Excerpted passage start

Hello tech@,

On 04/23/16 07:21, Jonathan Gray wrote on bugs@:
> $ cat foo.sh
> #!/bin/sh
> 
> $1 -r '
> s/[[:space:]]//g
> s/\<sf([0-9]+),/ISL_SFLOAT@\1,/g
> '
> $ cat foo.csv
> R32G32B32A32_FLOAT          , 128,  1,  1,  1, sf32, sf32, sf32, sf32,     ,  
>    ,    , linear,
> $ ./foo.sh sed < foo.csv 
> R32G32B32A32_FLOAT,128,1,1,1,ISL_SFLOAT@32,sf32,ISL_SFLOAT@32,sf32,,,,linear,
> $ ./foo.sh gsed < foo.csv
> R32G32B32A32_FLOAT,128,1,1,1,ISL_SFLOAT@32,ISL_SFLOAT@32,ISL_SFLOAT@32,ISL_SFLOAT@32,,,,linear,
> 
> Encountered with code that was recently added to Mesa:
> 
> https://cgit.freedesktop.org/mesa/mesa/tree/src/intel/isl/isl_format_layout_gen.bash
> 

After a long discussion with several other developers I came up with
the following diff. It fixes the bug and also passes both the
regression tests and a full bulk build (thanks to ajacoutot@).

I'd like to post it here for wider exposure. Please test to as much sed
scripts as you can find. Comments and OKs welcome.

Diff looks sane to jasper@

For those interested: The problem comes from the fact that the string
pointer increments to the end of the previous match and is then called
with the REG_NOTBOL. The REG_NOTBOL combined with a match at the begin
of the string causes our regex library to treat the word as not begin of
word.

Excerpted passage end

◆ Problem
Return the whole sed bug post above, word for word.

Provided material start

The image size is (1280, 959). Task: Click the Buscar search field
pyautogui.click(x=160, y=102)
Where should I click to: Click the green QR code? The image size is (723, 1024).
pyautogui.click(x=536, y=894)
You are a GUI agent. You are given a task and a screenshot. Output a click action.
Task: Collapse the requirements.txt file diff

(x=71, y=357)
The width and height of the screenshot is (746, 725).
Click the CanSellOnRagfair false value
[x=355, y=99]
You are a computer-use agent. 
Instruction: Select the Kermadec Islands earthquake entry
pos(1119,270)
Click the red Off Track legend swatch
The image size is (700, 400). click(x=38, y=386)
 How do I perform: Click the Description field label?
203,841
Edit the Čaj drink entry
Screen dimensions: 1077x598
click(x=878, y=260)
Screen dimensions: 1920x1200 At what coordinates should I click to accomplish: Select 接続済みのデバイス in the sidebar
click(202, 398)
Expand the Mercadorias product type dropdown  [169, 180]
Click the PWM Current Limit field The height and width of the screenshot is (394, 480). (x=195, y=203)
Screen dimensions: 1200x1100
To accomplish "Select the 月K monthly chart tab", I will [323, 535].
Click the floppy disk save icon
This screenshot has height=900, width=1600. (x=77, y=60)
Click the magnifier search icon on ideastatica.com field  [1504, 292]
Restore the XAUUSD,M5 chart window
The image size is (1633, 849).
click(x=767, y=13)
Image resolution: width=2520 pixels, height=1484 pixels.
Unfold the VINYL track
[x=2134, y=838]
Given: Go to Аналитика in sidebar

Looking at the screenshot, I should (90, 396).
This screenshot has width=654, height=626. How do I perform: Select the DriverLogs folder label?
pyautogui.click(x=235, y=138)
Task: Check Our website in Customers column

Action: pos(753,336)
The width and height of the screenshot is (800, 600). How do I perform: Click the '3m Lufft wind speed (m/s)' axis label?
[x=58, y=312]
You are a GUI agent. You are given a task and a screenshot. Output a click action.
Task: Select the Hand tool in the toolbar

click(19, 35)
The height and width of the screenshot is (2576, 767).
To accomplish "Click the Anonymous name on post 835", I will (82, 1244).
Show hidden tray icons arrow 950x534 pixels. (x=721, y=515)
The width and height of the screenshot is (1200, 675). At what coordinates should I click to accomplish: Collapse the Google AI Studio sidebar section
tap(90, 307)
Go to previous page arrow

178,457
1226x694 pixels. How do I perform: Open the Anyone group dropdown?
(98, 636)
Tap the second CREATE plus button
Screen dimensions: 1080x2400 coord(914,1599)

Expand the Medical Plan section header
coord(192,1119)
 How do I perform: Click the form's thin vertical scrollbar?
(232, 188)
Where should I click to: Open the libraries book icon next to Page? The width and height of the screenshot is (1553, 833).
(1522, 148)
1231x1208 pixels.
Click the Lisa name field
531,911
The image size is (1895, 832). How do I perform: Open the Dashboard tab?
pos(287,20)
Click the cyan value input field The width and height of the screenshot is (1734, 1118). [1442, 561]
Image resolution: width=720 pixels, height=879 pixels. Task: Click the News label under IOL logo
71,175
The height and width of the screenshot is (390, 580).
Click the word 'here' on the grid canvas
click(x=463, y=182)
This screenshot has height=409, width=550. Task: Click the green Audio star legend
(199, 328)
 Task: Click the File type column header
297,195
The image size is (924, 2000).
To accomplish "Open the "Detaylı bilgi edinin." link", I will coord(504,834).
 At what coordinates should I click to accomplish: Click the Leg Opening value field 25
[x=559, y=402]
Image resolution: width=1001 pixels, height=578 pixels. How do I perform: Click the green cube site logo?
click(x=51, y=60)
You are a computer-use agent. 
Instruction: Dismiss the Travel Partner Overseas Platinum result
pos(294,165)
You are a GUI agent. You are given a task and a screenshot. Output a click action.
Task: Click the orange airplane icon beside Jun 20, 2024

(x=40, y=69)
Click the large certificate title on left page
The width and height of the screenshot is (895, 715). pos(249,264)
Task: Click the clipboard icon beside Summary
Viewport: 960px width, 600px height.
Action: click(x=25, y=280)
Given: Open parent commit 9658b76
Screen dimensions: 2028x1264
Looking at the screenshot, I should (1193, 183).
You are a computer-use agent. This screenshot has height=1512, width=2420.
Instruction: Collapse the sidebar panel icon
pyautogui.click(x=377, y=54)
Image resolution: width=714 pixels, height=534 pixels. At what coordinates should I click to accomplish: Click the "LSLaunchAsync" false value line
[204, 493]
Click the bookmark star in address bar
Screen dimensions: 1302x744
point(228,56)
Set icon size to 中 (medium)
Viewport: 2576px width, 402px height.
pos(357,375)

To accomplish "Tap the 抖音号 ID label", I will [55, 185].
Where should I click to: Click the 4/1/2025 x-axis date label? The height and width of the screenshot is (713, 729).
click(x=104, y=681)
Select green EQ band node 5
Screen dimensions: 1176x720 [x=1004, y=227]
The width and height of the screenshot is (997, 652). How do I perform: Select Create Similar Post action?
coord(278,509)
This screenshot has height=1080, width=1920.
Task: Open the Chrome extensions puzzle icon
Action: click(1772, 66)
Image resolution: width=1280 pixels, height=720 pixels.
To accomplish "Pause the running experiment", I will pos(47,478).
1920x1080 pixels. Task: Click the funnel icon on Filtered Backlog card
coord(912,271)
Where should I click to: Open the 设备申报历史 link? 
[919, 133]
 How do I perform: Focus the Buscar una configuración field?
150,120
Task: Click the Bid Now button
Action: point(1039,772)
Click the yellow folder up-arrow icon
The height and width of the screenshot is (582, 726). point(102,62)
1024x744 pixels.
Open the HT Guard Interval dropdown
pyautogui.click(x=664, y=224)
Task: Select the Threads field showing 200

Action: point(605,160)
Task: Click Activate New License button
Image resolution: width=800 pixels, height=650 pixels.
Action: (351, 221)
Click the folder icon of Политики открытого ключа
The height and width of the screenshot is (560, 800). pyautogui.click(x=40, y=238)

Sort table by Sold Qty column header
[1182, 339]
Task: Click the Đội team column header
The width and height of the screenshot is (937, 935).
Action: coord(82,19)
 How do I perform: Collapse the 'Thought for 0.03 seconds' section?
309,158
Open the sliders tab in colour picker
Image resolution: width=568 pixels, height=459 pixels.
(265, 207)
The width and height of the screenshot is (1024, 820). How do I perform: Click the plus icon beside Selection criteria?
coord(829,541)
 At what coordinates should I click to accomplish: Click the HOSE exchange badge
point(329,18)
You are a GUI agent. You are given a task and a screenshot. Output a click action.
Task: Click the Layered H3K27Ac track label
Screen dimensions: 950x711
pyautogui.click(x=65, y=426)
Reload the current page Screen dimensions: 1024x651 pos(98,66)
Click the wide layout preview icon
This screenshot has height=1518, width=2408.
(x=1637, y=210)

Provided material end

◆ Completed exercise
Hello tech@,

On 04/23/16 07:21, Jonathan Gray wrote on bugs@:
> $ cat foo.sh
> #!/bin/sh
> 
> $1 -r '
> s/[[:space:]]//g
> s/\<sf([0-9]+),/ISL_SFLOAT@\1,/g
> '
> $ cat foo.csv
> R32G32B32A32_FLOAT          , 128,  1,  1,  1, sf32, sf32, sf32, sf32,     ,  
>    ,    , linear,
> $ ./foo.sh sed < foo.csv 
> R32G32B32A32_FLOAT,128,1,1,1,ISL_SFLOAT@32,sf32,ISL_SFLOAT@32,sf32,,,,linear,
> $ ./foo.sh gsed < foo.csv
> R32G32B32A32_FLOAT,128,1,1,1,ISL_SFLOAT@32,ISL_SFLOAT@32,ISL_SFLOAT@32,ISL_SFLOAT@32,,,,linear,
> 
> Encountered with code that was recently added to Mesa:
> 
> https://cgit.freedesktop.org/mesa/mesa/tree/src/intel/isl/isl_format_layout_gen.bash
> 

After a long discussion with several other developers I came up with
the following diff. It fixes the bug and also passes both the
regression tests and a full bulk build (thanks to ajacoutot@).

I'd like to post it here for wider exposure. Please test to as much sed
scripts as you can find. Comments and OKs welcome.

Diff looks sane to jasper@

For those interested: The problem comes from the fact that the string
pointer increments to the end of the previous match and is then called
with the REG_NOTBOL. The REG_NOTBOL combined with a match at the begin
of the string causes our regex library to treat the word as not begin of
word.